#### MATERIAL FOR THIS EXERCISE

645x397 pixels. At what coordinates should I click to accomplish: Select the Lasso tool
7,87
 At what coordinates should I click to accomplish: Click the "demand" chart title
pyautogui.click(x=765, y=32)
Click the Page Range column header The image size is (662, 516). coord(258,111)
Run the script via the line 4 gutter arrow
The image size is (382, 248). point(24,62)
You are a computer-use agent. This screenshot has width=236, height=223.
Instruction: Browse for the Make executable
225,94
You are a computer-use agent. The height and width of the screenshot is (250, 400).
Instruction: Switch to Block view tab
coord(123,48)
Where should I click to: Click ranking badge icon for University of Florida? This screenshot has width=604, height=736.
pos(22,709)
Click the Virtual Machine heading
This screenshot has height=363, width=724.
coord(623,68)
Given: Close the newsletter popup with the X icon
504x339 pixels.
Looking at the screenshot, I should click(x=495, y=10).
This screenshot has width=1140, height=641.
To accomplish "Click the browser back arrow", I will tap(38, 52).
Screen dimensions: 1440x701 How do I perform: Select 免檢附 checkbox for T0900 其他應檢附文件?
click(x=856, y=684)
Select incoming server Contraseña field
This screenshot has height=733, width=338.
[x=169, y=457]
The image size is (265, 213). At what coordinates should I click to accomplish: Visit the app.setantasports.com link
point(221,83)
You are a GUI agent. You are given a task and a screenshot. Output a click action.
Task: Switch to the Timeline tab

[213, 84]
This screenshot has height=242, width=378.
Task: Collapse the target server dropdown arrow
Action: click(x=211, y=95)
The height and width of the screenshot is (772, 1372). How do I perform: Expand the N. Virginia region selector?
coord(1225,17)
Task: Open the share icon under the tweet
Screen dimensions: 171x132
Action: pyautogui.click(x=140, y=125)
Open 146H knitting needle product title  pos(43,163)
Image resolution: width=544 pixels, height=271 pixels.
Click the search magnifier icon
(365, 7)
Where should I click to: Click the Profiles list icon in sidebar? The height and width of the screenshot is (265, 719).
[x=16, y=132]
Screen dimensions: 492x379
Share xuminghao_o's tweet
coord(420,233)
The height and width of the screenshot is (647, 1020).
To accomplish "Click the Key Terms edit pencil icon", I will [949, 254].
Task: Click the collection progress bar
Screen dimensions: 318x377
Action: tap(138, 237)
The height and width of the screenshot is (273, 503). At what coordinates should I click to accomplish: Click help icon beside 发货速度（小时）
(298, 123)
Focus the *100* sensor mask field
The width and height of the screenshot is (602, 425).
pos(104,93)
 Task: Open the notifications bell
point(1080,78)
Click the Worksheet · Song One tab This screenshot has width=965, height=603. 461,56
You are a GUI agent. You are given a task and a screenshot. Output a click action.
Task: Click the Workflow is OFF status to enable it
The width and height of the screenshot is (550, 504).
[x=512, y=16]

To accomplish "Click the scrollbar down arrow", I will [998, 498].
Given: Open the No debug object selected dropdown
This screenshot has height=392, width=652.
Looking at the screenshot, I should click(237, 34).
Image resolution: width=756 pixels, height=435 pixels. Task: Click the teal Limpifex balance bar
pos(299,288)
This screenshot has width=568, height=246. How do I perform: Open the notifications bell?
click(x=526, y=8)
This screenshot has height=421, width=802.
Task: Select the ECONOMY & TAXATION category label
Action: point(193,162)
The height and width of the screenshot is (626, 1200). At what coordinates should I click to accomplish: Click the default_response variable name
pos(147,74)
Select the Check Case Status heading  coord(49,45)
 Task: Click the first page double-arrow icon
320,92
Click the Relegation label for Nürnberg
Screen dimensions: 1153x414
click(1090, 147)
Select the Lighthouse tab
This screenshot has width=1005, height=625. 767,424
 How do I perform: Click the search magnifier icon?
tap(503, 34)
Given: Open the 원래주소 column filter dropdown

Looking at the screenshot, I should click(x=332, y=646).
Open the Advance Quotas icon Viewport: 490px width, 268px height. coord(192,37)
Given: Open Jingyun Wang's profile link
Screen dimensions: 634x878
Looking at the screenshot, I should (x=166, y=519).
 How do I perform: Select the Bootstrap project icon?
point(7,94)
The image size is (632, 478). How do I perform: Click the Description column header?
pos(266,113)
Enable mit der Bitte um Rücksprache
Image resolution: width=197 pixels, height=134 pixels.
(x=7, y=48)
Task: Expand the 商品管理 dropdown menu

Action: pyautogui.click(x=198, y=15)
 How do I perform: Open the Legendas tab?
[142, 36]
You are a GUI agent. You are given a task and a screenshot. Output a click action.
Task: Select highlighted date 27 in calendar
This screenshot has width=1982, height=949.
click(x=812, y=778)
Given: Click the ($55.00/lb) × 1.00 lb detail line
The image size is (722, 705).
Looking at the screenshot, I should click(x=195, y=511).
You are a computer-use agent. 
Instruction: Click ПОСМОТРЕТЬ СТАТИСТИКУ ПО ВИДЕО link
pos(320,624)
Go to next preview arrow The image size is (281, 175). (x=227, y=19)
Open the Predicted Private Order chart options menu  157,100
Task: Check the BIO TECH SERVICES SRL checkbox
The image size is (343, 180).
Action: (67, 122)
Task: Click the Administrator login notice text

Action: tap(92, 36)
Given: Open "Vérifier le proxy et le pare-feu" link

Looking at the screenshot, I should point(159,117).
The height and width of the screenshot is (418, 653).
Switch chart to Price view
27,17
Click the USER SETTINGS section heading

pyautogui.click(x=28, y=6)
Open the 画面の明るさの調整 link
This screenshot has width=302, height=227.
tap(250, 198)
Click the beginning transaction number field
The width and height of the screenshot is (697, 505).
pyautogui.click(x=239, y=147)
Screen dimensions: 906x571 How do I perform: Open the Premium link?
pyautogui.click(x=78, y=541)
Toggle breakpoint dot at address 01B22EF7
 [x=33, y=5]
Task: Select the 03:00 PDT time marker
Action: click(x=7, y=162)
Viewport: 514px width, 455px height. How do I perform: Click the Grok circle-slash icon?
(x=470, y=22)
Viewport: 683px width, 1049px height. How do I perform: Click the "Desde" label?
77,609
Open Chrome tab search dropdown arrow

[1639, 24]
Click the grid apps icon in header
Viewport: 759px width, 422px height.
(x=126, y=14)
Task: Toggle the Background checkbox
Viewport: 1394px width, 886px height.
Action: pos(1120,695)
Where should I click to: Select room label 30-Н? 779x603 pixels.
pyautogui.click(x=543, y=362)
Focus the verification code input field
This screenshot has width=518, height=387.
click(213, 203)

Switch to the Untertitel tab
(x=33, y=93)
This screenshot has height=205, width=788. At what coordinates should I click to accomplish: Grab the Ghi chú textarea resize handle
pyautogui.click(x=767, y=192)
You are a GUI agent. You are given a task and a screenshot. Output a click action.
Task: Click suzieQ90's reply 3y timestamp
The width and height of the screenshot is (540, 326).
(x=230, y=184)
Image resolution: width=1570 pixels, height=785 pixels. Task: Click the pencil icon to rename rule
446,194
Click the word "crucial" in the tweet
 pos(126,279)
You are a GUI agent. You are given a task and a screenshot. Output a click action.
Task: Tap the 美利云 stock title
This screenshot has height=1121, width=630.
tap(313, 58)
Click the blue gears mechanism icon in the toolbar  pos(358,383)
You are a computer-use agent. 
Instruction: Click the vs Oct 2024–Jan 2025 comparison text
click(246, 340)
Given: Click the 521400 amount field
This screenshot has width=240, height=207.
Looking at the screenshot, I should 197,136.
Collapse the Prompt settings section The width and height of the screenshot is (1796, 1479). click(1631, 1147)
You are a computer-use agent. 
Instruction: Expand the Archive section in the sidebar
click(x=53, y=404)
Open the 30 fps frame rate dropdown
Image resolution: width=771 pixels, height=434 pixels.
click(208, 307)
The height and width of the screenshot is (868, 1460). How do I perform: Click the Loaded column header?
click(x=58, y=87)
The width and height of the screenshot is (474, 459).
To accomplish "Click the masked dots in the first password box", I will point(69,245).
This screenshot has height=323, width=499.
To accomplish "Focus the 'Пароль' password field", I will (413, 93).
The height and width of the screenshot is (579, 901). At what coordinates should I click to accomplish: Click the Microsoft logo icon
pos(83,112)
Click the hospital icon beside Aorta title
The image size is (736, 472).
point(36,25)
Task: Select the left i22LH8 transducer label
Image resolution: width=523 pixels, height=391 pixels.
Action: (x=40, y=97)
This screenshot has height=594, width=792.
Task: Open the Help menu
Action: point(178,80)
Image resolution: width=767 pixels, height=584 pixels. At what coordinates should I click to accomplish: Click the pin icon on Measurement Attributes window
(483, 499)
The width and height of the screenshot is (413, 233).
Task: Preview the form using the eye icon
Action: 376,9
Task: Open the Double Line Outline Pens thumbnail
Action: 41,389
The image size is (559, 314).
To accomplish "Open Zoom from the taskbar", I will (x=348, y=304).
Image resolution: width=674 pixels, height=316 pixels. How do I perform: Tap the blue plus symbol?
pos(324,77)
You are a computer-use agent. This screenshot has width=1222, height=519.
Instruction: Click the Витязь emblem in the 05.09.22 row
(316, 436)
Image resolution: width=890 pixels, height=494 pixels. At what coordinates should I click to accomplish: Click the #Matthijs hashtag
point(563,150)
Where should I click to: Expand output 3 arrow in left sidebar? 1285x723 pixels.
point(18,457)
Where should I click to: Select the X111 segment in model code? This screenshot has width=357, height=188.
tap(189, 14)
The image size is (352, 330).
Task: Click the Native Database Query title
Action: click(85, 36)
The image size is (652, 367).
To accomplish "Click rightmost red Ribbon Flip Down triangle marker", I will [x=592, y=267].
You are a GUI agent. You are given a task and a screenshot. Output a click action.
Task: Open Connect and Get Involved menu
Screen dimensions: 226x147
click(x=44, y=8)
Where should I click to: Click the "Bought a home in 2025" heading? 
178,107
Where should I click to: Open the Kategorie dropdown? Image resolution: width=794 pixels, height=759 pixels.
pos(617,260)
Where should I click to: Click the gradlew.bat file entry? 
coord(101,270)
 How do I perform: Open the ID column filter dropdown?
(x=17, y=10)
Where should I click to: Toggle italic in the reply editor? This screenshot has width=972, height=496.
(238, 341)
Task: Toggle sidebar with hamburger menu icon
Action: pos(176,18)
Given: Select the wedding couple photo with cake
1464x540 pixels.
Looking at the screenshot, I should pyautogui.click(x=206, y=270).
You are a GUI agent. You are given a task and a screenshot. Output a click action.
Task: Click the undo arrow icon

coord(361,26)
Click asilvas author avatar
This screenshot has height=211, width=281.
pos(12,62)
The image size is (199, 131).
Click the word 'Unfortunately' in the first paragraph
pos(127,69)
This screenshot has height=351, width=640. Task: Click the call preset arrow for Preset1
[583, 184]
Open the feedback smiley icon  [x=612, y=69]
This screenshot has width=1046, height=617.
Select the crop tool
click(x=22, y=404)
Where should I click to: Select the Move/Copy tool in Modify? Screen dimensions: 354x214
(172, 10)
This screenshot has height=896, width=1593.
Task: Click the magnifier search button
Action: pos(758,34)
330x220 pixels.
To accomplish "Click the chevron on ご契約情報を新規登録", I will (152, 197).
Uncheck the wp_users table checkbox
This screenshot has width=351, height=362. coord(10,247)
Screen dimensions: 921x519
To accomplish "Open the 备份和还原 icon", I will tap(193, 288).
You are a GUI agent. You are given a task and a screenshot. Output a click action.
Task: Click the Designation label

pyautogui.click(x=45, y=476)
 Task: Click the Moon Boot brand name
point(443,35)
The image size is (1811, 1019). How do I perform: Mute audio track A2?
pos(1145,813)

########

§ **BRIEF**
Rewrite the stretch of data from the start through the line containing "Click the Page", putting "Brush" in place of "Lasso" and leaving everything else unchanged.

§ **RESULT OF THE TASK**
645x397 pixels. At what coordinates should I click to accomplish: Select the Brush tool
7,87
 At what coordinates should I click to accomplish: Click the "demand" chart title
pyautogui.click(x=765, y=32)
Click the Page Range column header The image size is (662, 516). coord(258,111)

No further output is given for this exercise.